■ What is asked
Print these rows back line for line, with no changes.

■ Source data

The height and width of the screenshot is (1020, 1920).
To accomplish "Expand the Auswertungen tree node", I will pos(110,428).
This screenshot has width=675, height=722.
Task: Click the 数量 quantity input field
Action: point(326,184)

■ Finished answer
The height and width of the screenshot is (1020, 1920).
To accomplish "Expand the Auswertungen tree node", I will pos(110,428).
This screenshot has width=675, height=722.
Task: Click the 数量 quantity input field
Action: point(326,184)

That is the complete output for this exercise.